What to produce :: Copy every record below word for word, leaving out the pictures.
== Task inputs
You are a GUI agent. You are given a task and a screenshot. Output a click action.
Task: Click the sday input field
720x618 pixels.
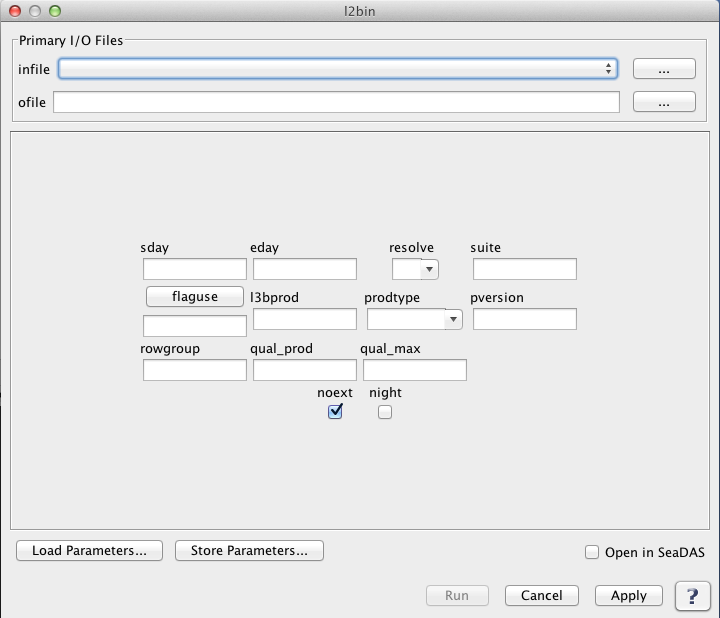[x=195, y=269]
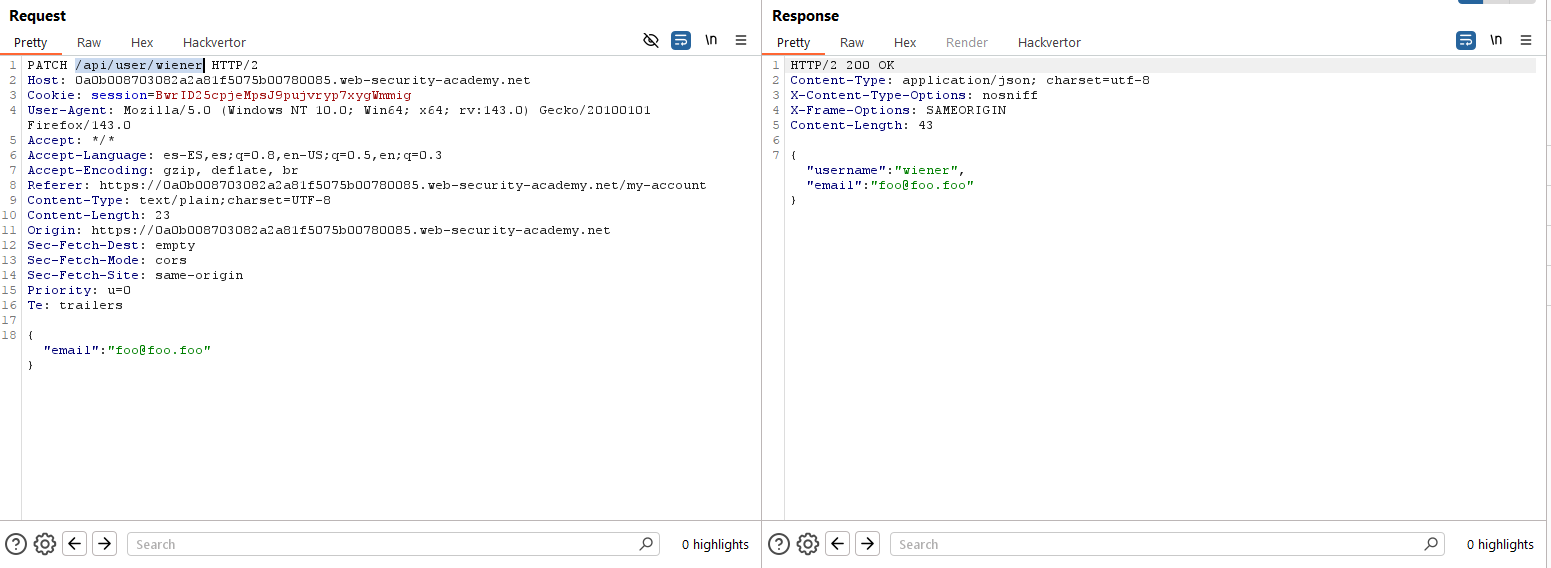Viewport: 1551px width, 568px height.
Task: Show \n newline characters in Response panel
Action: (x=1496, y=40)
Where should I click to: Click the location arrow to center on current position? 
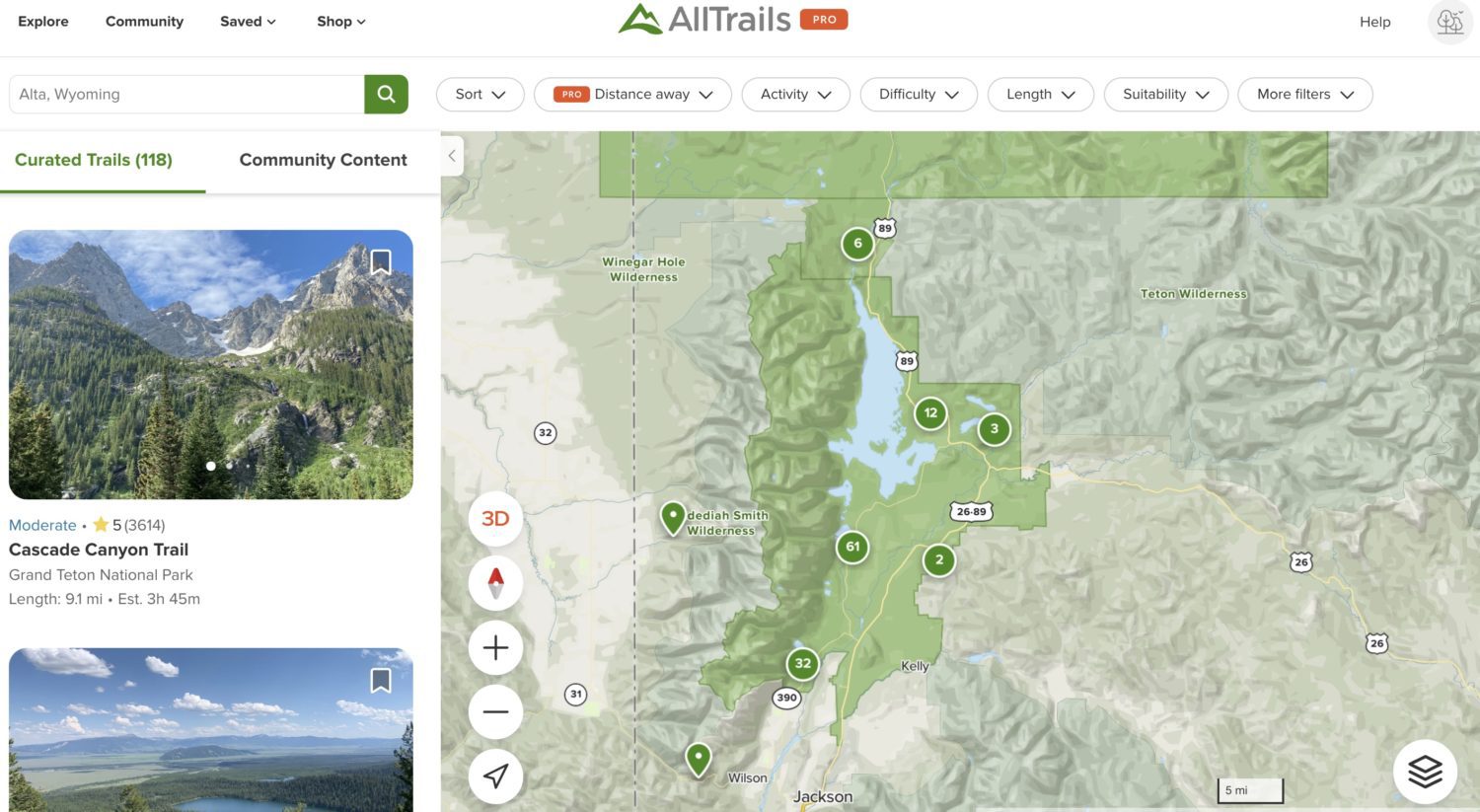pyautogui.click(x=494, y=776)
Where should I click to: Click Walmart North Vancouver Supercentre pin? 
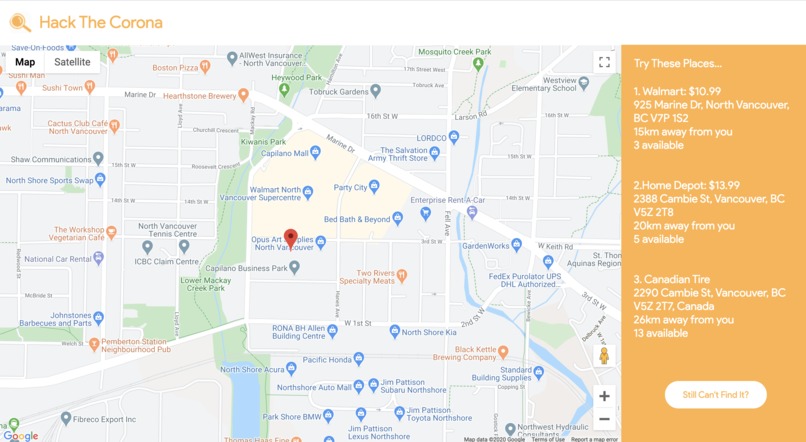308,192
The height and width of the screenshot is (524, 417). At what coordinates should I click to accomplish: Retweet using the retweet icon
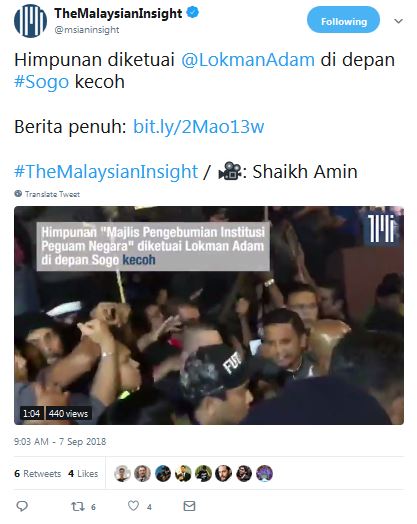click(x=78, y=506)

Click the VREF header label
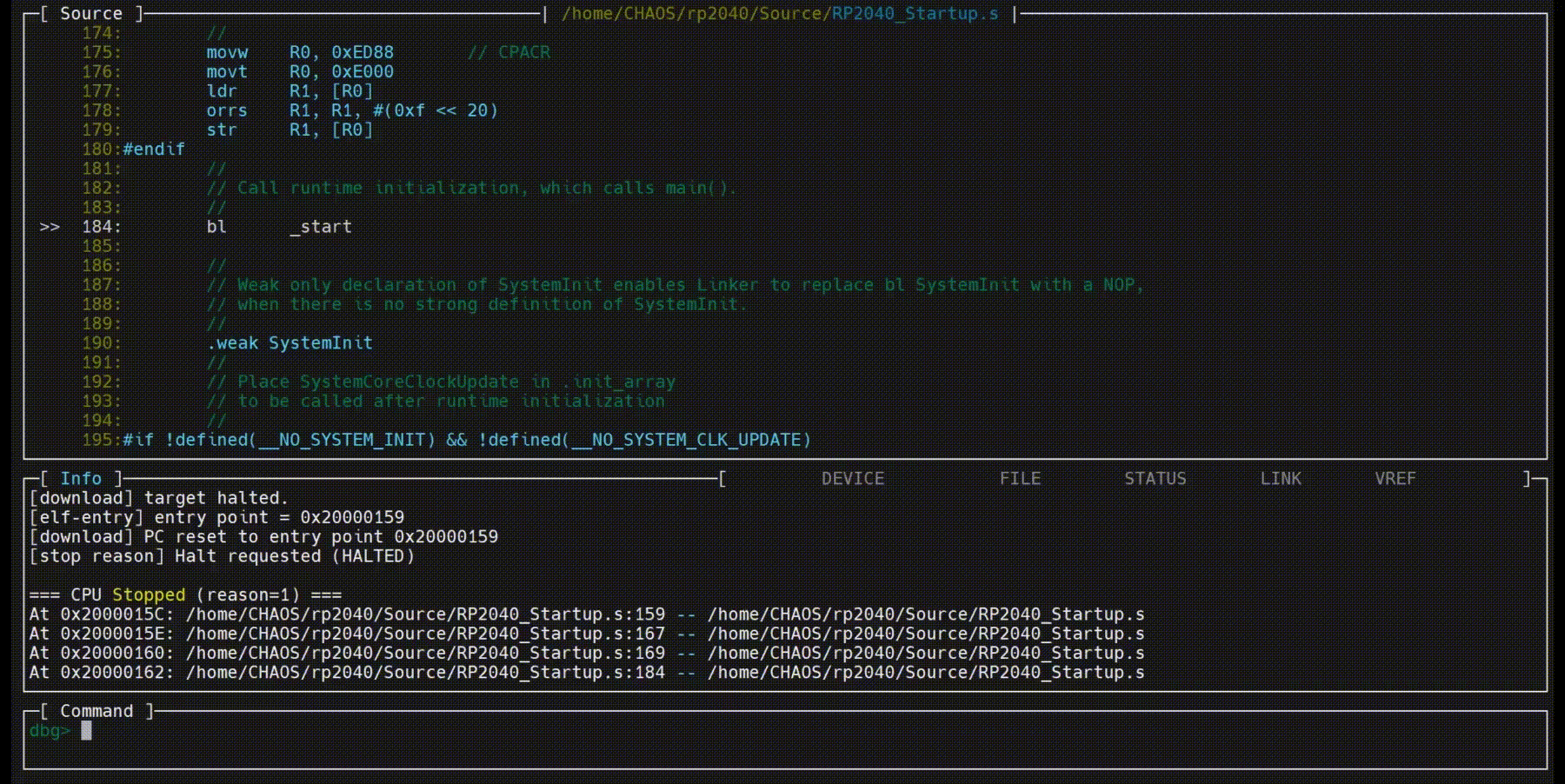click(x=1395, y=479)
====
Solution to this problem ::
You are a GUI agent. You are given a task and a screenshot. Output a click action.
Task: Click the sday input field
720x618 pixels.
[x=195, y=269]
Viewport: 1551px width, 568px height.
Task: Show \n newline characters in Response panel
Action: (x=1496, y=40)
Where should I click to: Click the location arrow to center on current position? 
pyautogui.click(x=494, y=776)
Where should I click to: Click Walmart North Vancouver Supercentre pin? 
308,192
The height and width of the screenshot is (524, 417). At what coordinates should I click to accomplish: Retweet using the retweet icon
click(x=78, y=506)

Click the VREF header label
click(x=1395, y=479)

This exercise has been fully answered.